A decade later, Michelle found that heavy travel didn’t mesh well with new parenthood. She knew she ultimately didn’t want to make that kind of schedule work, but found a different way to keep fueling her career while enjoying her family. “Even if you're sure about the trade-offs, it's hard to give up that career-first mindset,” explains Michelle.

She was asked to work on the Bernard L. Madoff Investment Securities case, which allowed her to remain close to her family while working on a team to recover and distribute $17.5 billion in estimates assets lost by Madoff investors.

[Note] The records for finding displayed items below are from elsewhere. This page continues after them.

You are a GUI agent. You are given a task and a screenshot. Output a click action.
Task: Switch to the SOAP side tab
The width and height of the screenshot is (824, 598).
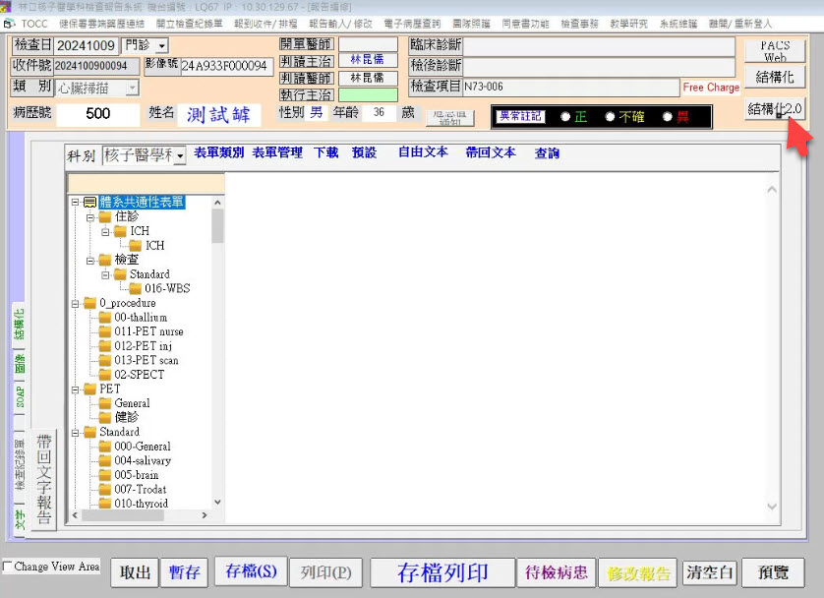[20, 397]
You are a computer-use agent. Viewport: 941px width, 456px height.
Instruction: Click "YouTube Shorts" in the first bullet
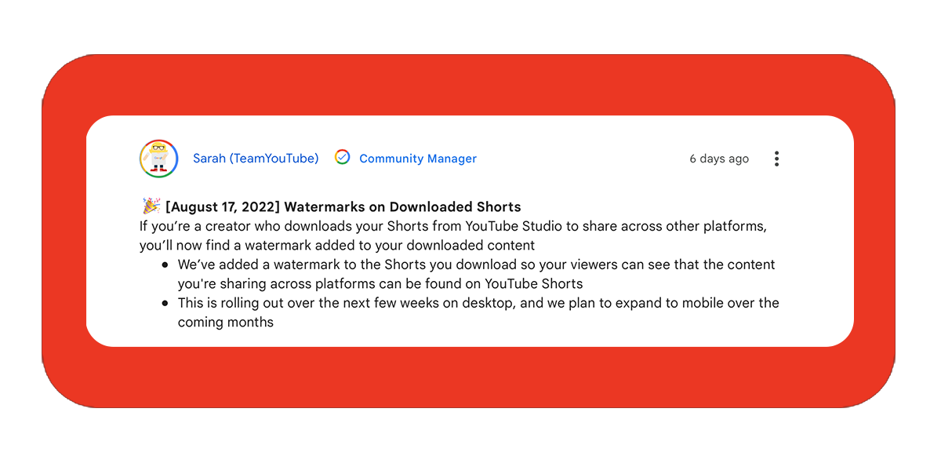(x=533, y=283)
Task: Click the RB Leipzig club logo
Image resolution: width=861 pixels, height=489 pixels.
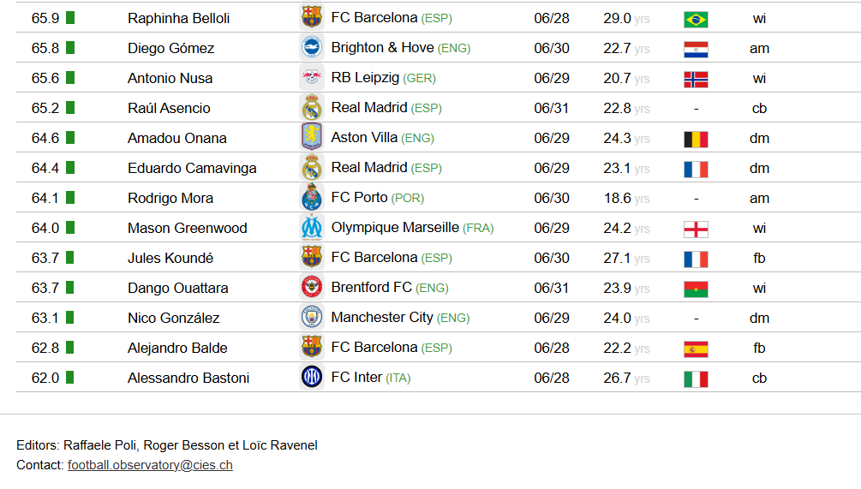Action: [311, 77]
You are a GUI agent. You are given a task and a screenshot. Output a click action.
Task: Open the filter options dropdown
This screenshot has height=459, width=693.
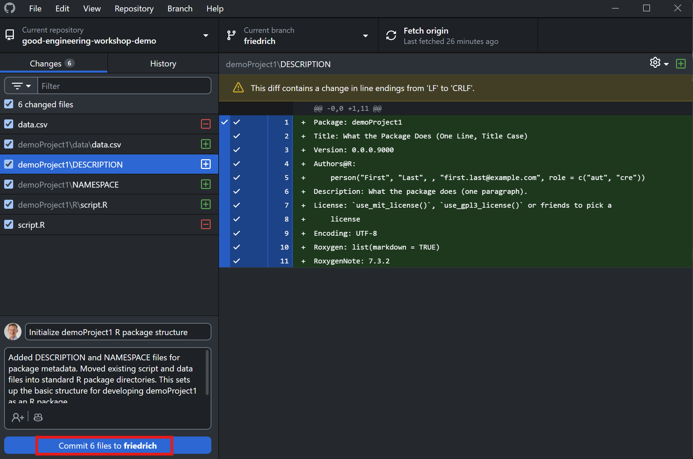tap(21, 86)
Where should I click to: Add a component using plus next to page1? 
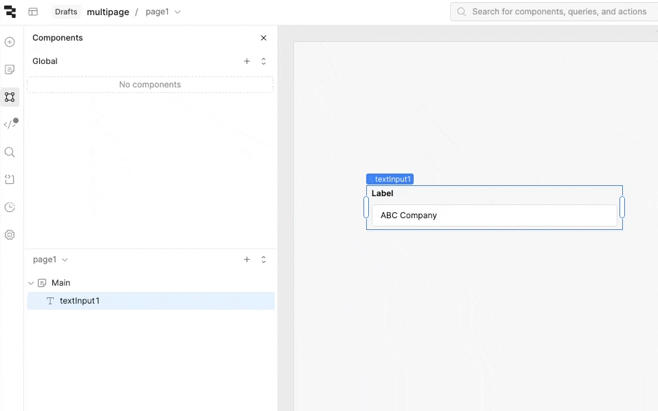point(247,260)
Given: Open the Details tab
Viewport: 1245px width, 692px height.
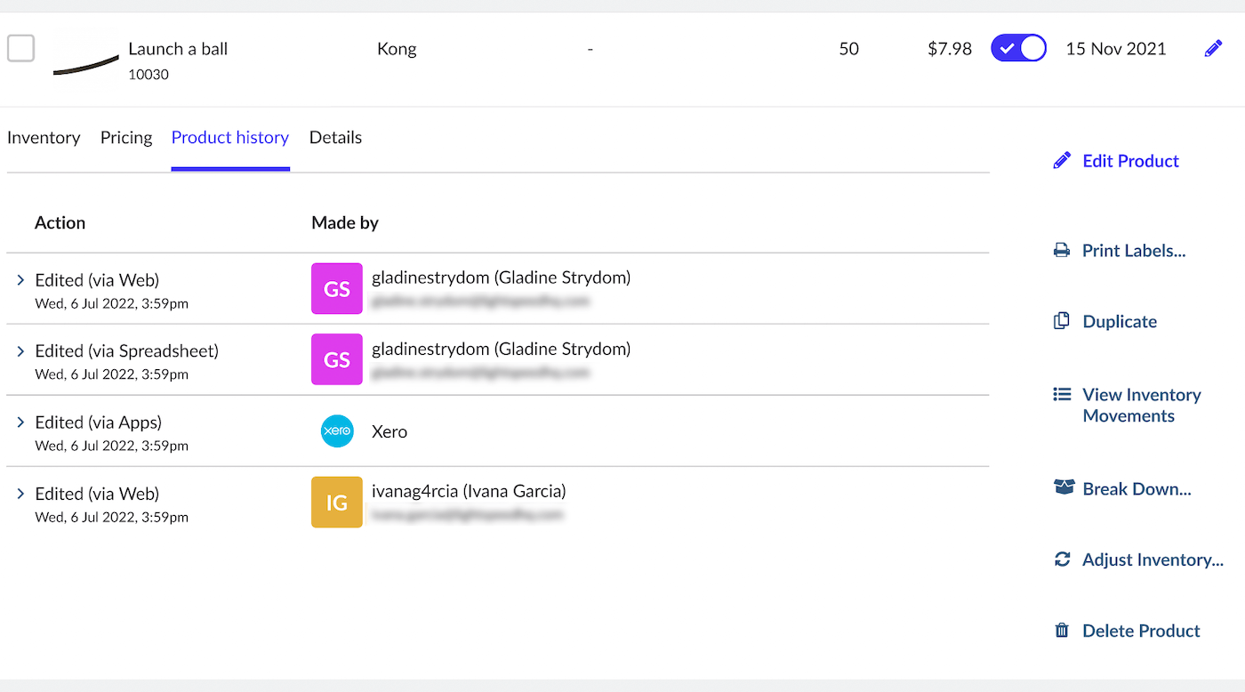Looking at the screenshot, I should point(335,138).
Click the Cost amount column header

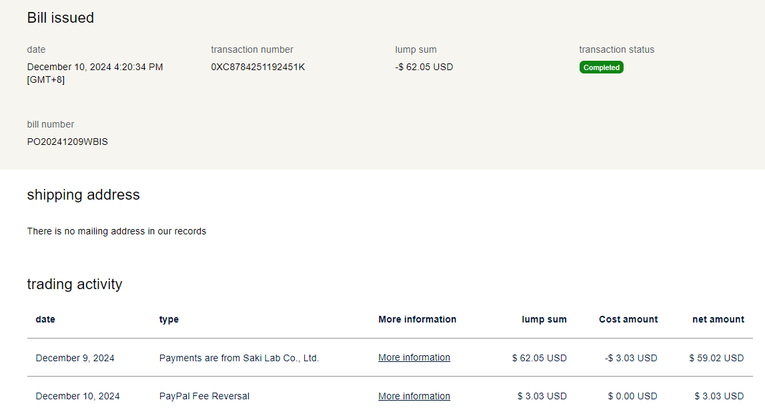(x=628, y=319)
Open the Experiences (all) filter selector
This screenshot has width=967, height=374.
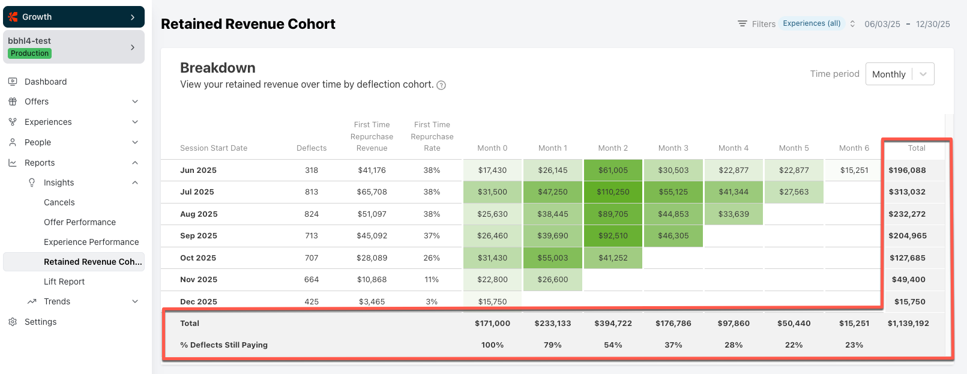pos(818,23)
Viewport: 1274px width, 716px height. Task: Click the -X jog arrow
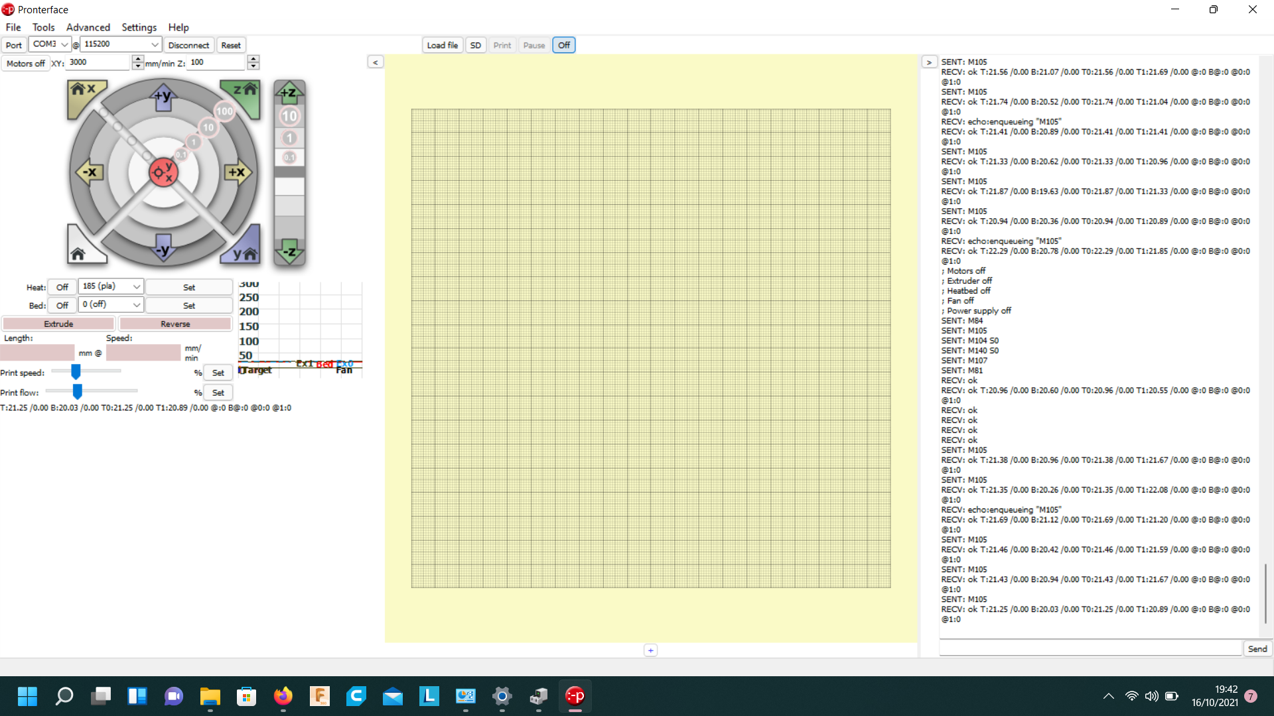90,172

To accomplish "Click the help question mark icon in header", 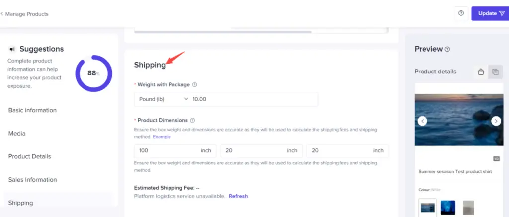I will point(461,13).
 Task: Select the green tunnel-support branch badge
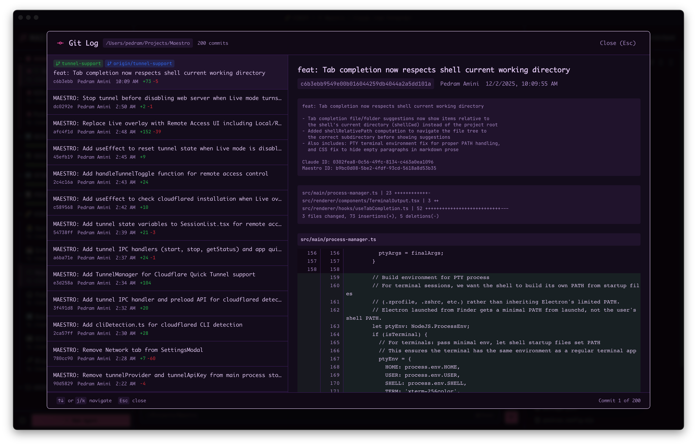point(78,63)
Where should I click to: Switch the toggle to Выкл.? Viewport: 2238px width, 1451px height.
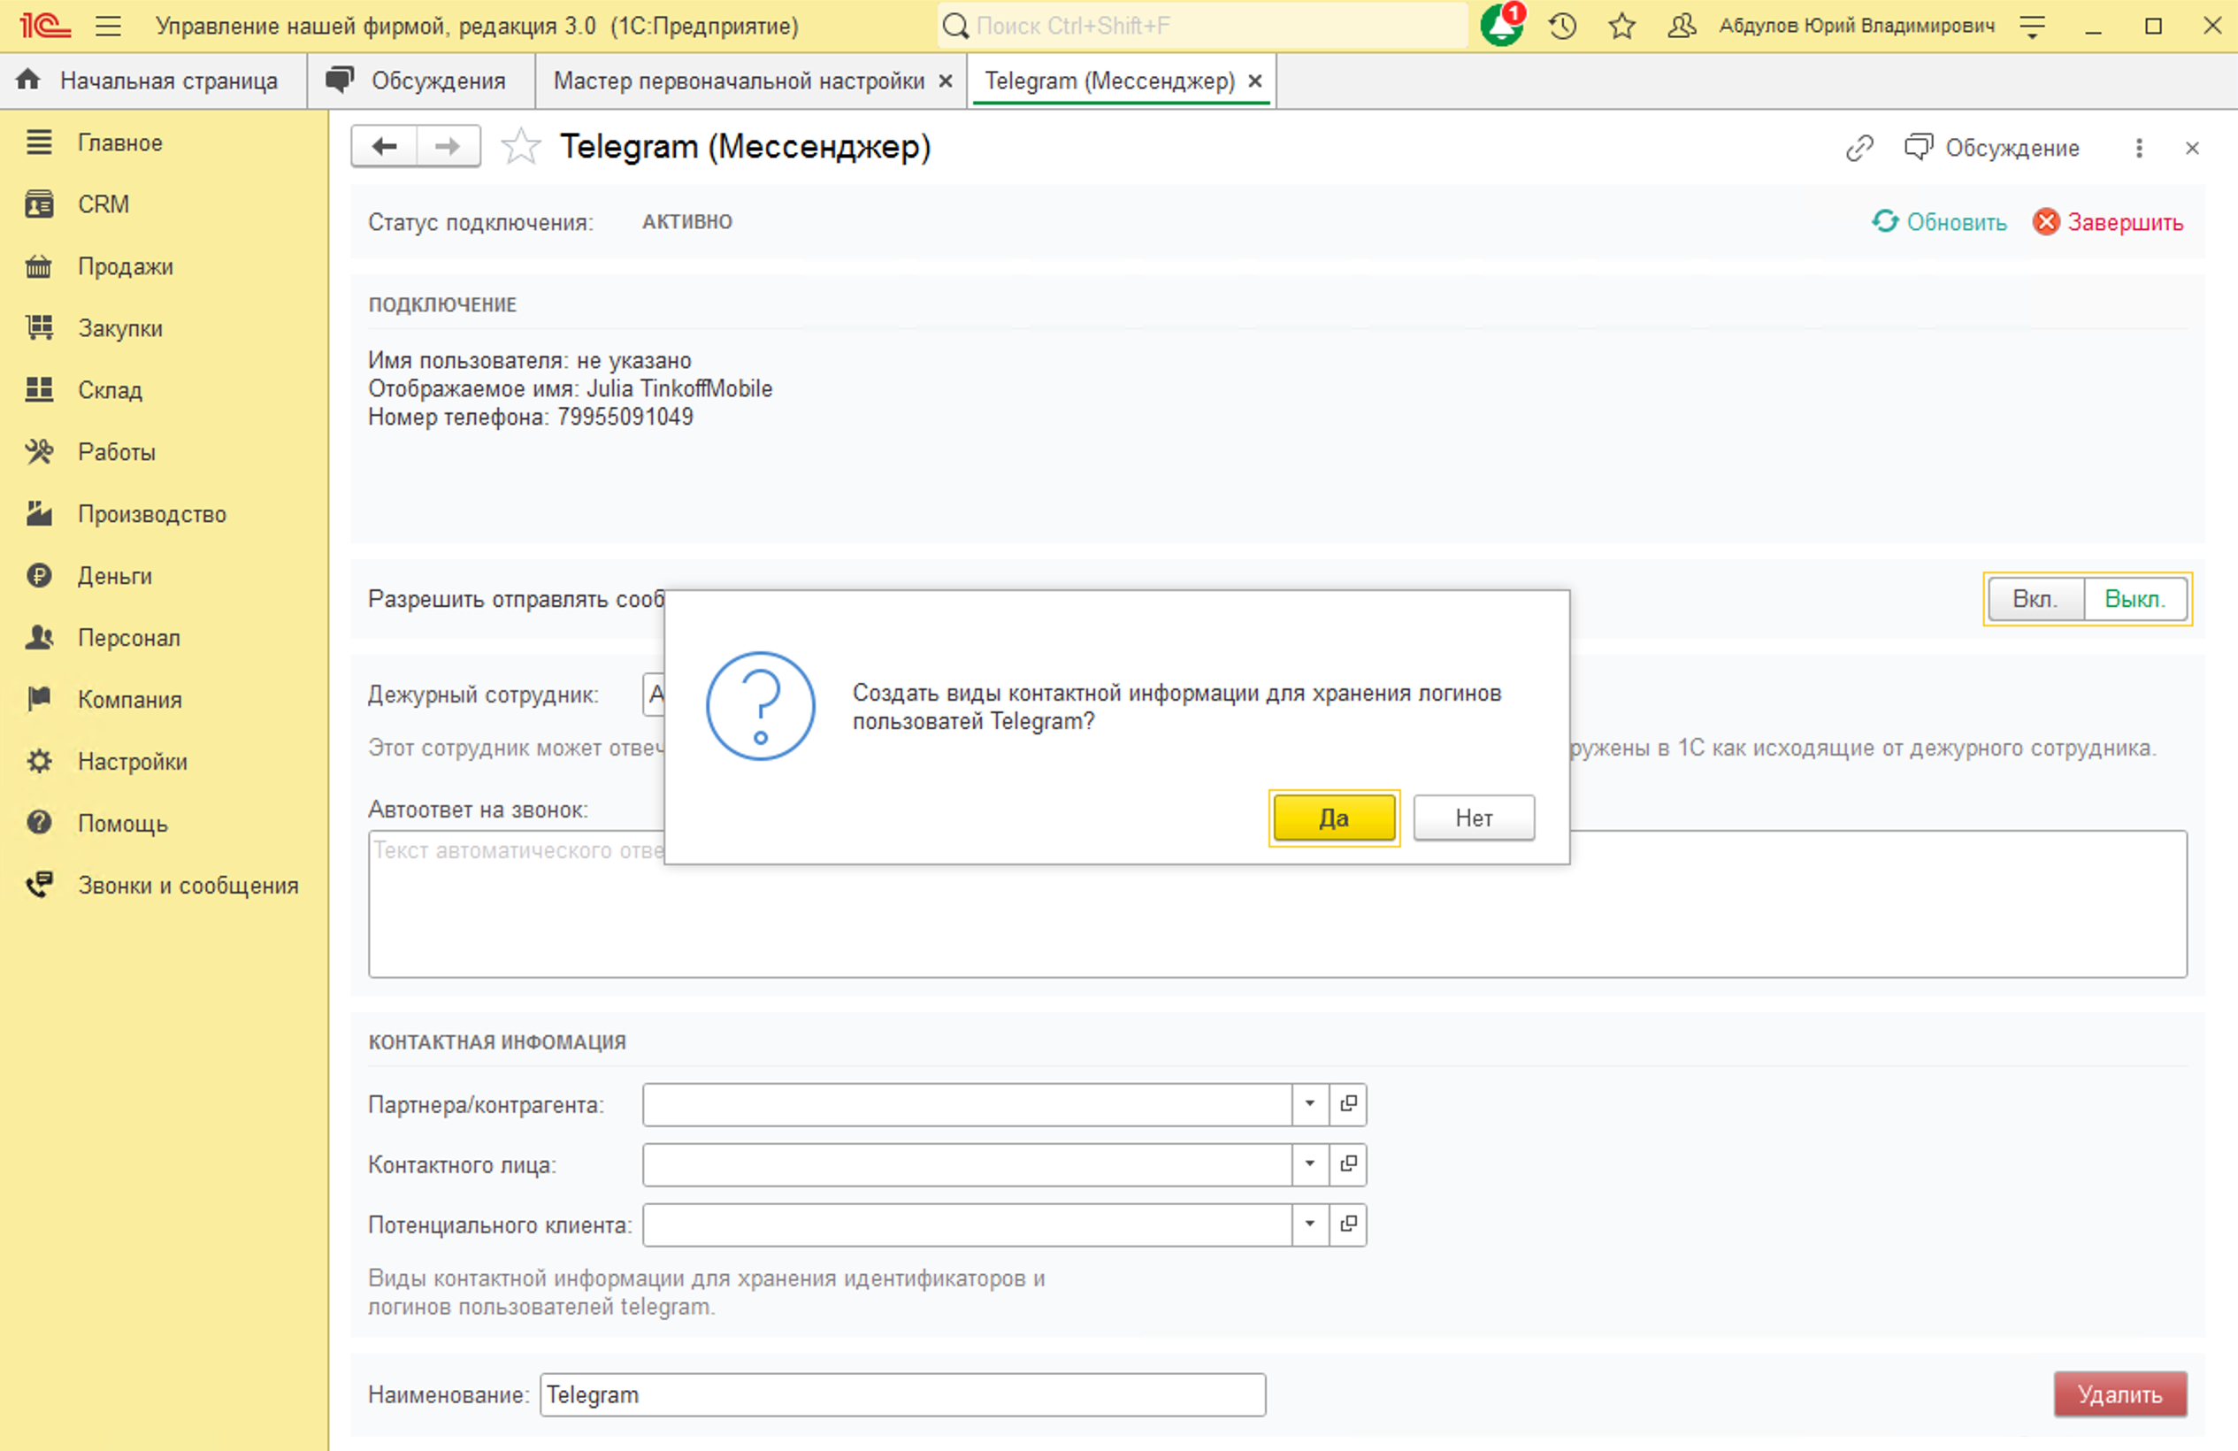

Having moved to California, her next role was as lead on the Gymboree bankruptcy case—the first time she was the primary contact for the client and the top brass on a large team.

That work brought her close to Gymboree executive Jessica Ross, who is now chief financial officer at Frontdoor. “She had two kids and she was whip smart and she had a huge team reporting to her,” says Michelle. “I remember thinking, wow, she’s really running the show here.”

At the conclusion of this project, Michelle found she was looking for a change from client-facing consulting work and elected to take advantage of AlixPartners’ sabbatical program, which provides a three-month break for senior employees at the firm.

The pandemic limited her options for traveling the world, but she dedicated herself to exploring hikes close to San Francisco and documenting them on Instagram, while allowing herself to
reflect on what she wanted her next chapter to look like.

Michelle worked on a Quick Strike business-development project upon return at the encouraging of a colleague at the time. The exposure and connections she made on that project ultimately led to an offer from the Strategic Finance team. Although Michelle wasn’t initially convinced that she was the right fit, her colleagues were confident she would be successful in the new role.

They were right. “I realized after I got into the role, it was less about being technical on the finance side, and more about having executive presence and being able to work through strategic problems, being able to manage and develop a team,” says Michelle, “and I had been building those skills throughout the 16 prior years I had been at the firm. I was still at AlixPartners, but it felt like a whole new job.”

Michelle is committed to paying the investment forward. She is dedicated to developing and supporting the other women on the Strategic Finance team, she has a mentee in corporate services as well as a buddy through AlixPartners’ New Parents’ Buddy program, and is a member of several employee resource groups (ERGs), including Women’s Empowerment Matters (WEM) and Caregivers and Parents (CAPE).

“The real magic happens in the deeper one-on-one relationships, which the ERGs and communities facilitate,” she says.

Even with a diverse and successful corporate career under her belt, it’s taken Michelle time to realize how much she has to offer to those who come behind her, advising others to acknowledge and celebrate their worth in real time.

“While it’s sometimes hard for women to give themselves credit for the things they've done well and what they're capable of, that’s less of a challenge when you’re a part of a team that values, recognizes and encourages achievement.”